Other proposed remedies to this shortfall include expanding professionals’ scope of practice to prescribe, use of telehealth technologies, and even the smart phone. The United Kingdom’s longstanding MHSA demands have led some to advocate use of Internet applications to augment, and reduce the need for, psychological care. A 2013 study found four sessions of cognitive behavioral therapy (CBT), combined with use of the Viary app, were as effective in treating depression as 10 CBT sessions alone.

Some argue that cash-only practices contribute to the scarcity of care opportunities. “Many mental health providers don’t take insurance,” New York City’s NAMI director Wendy Brennan told New York Public Radio. “With greater access to care, at least on paper, that problem is only going to get more severe.”

Recent research in Massachusetts, the birthplace of reform, finds continued barriers to care include “low insurance reimbursement rates and clinicians who increasingly rely on clients paying out of pocket.” MHSA providers “are intentionally taking on more private pay clients” with one in six refusing to accept any insurance. “More than 80 percent say they turn away at least one patient each month.”

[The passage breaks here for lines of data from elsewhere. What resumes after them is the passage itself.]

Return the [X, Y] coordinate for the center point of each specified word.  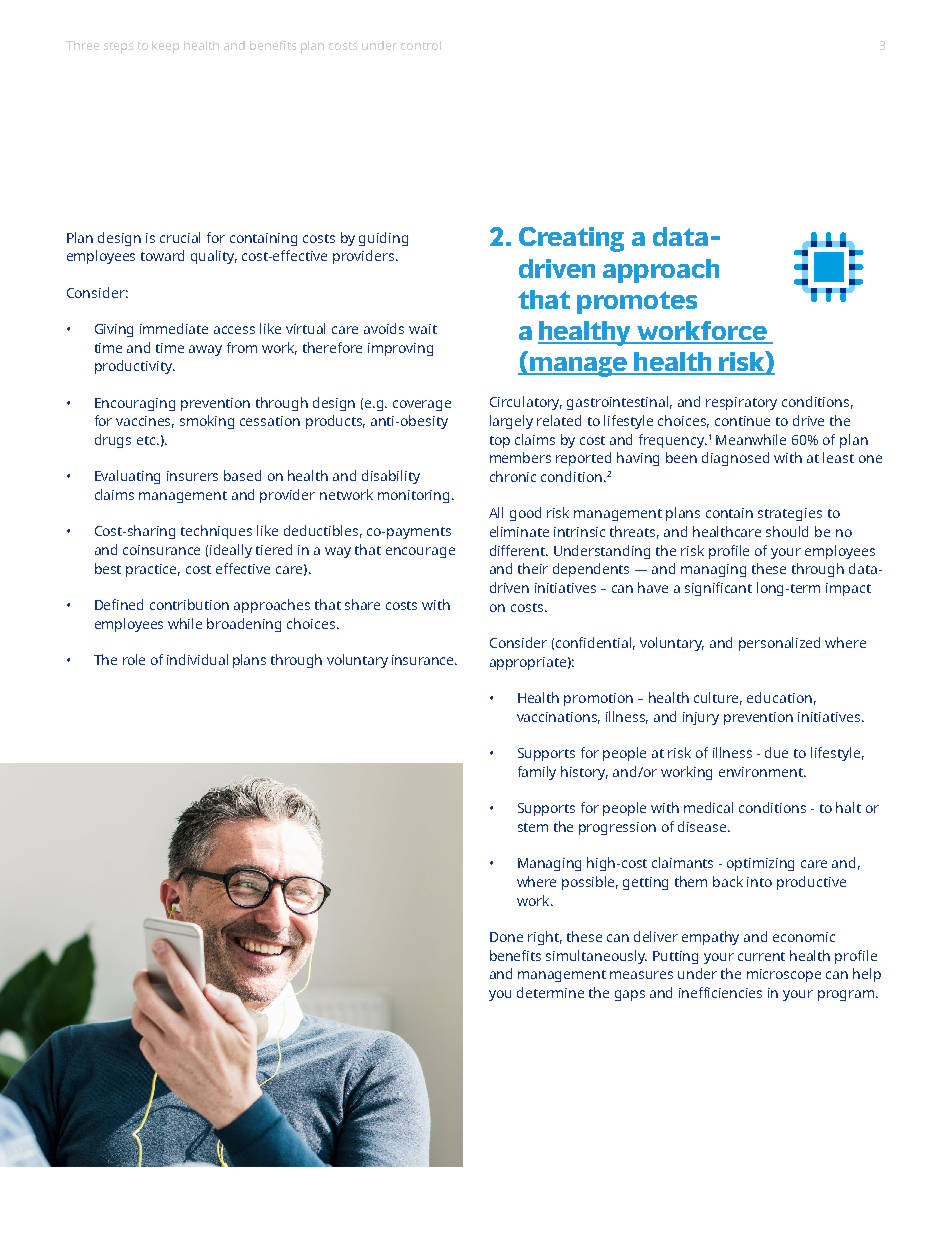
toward [162, 255]
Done [506, 937]
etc [147, 440]
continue [742, 421]
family [537, 773]
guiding [383, 239]
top [500, 442]
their [533, 568]
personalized [779, 644]
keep [165, 47]
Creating [571, 239]
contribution [189, 604]
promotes [637, 302]
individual [197, 659]
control [421, 45]
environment [762, 772]
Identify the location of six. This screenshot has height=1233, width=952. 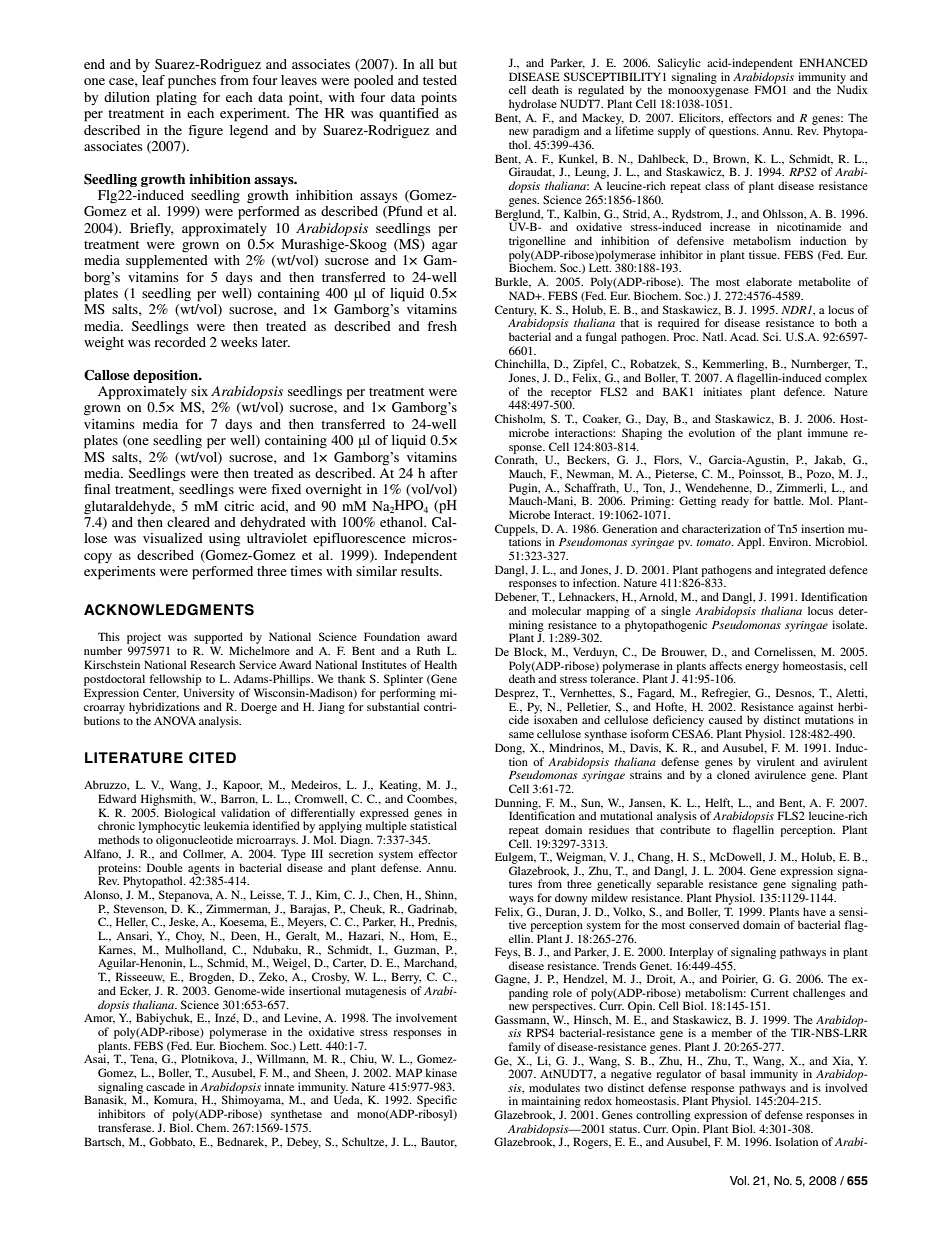
(199, 391).
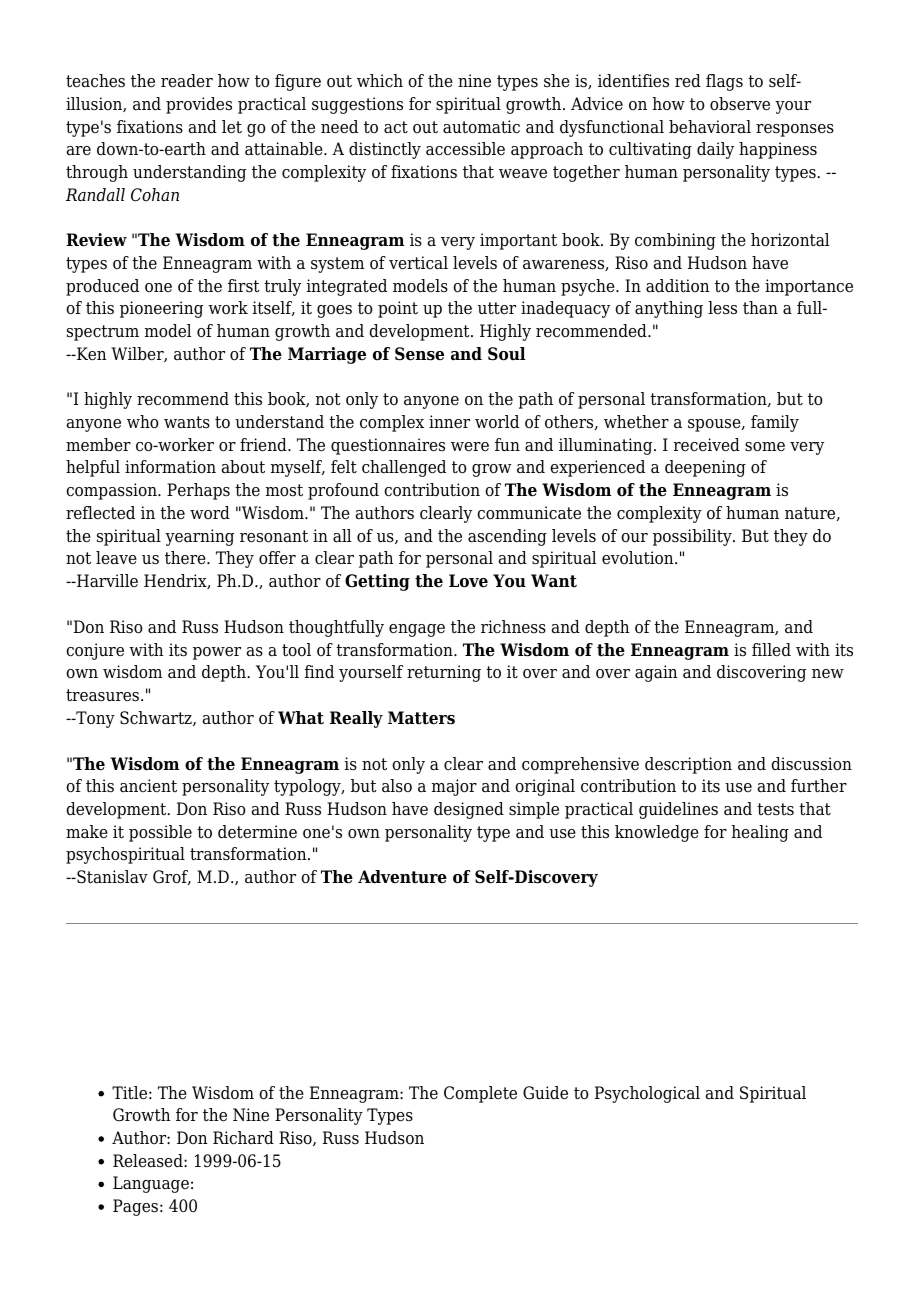  What do you see at coordinates (705, 468) in the page?
I see `deepening` at bounding box center [705, 468].
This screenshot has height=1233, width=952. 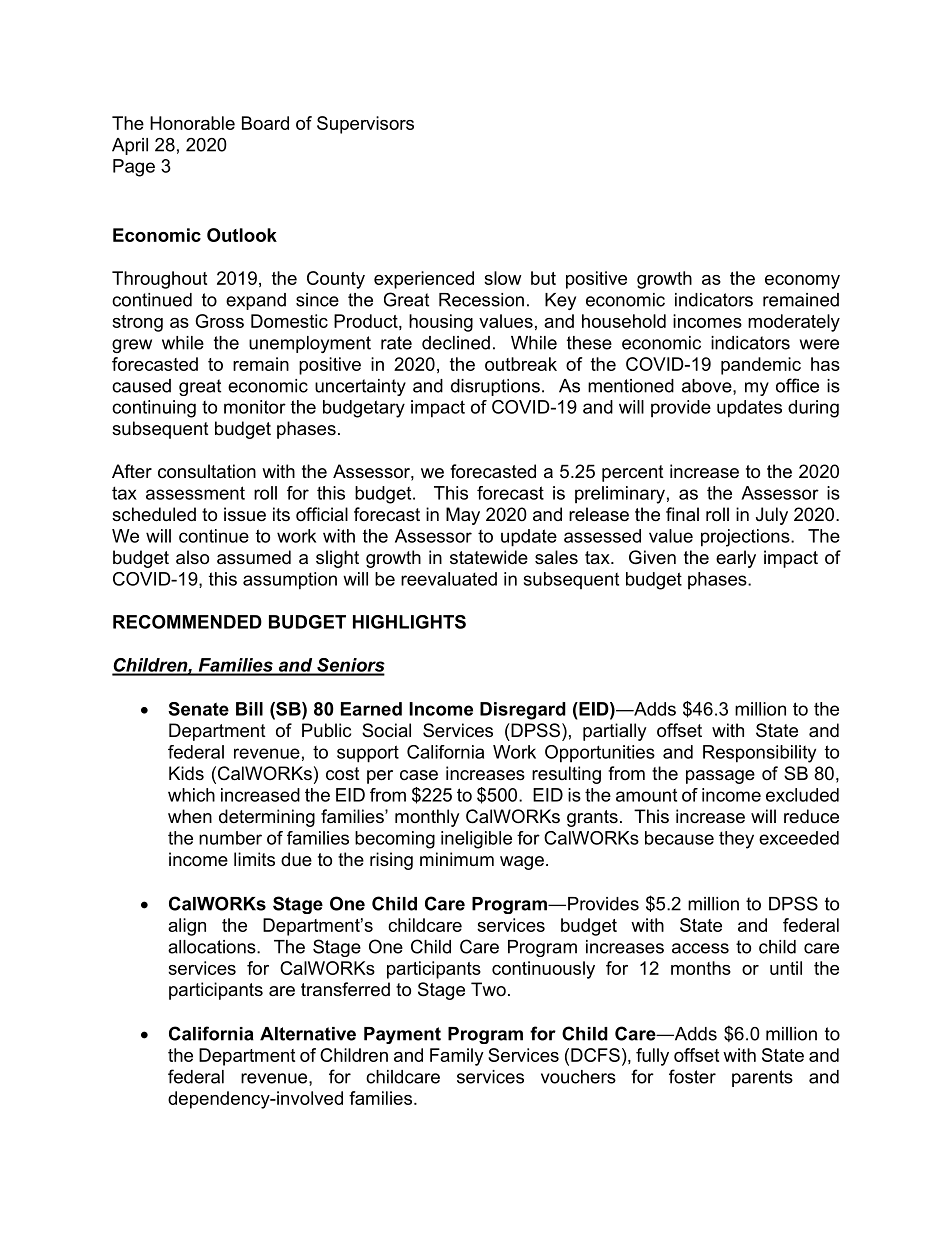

Jeffrey Lieberman, former president of the American Psychiatric Association, urges MHSA practitioners to accept insurance reimbursement. “Providers need to change their way of doing business. The government’s done its part, bringing this legislation forward, as painful and difficult a process as it’s been, but we need to do our part, too.”

Professionals hoping to maintain their pre-reform income, he said, “will need to see more patients.”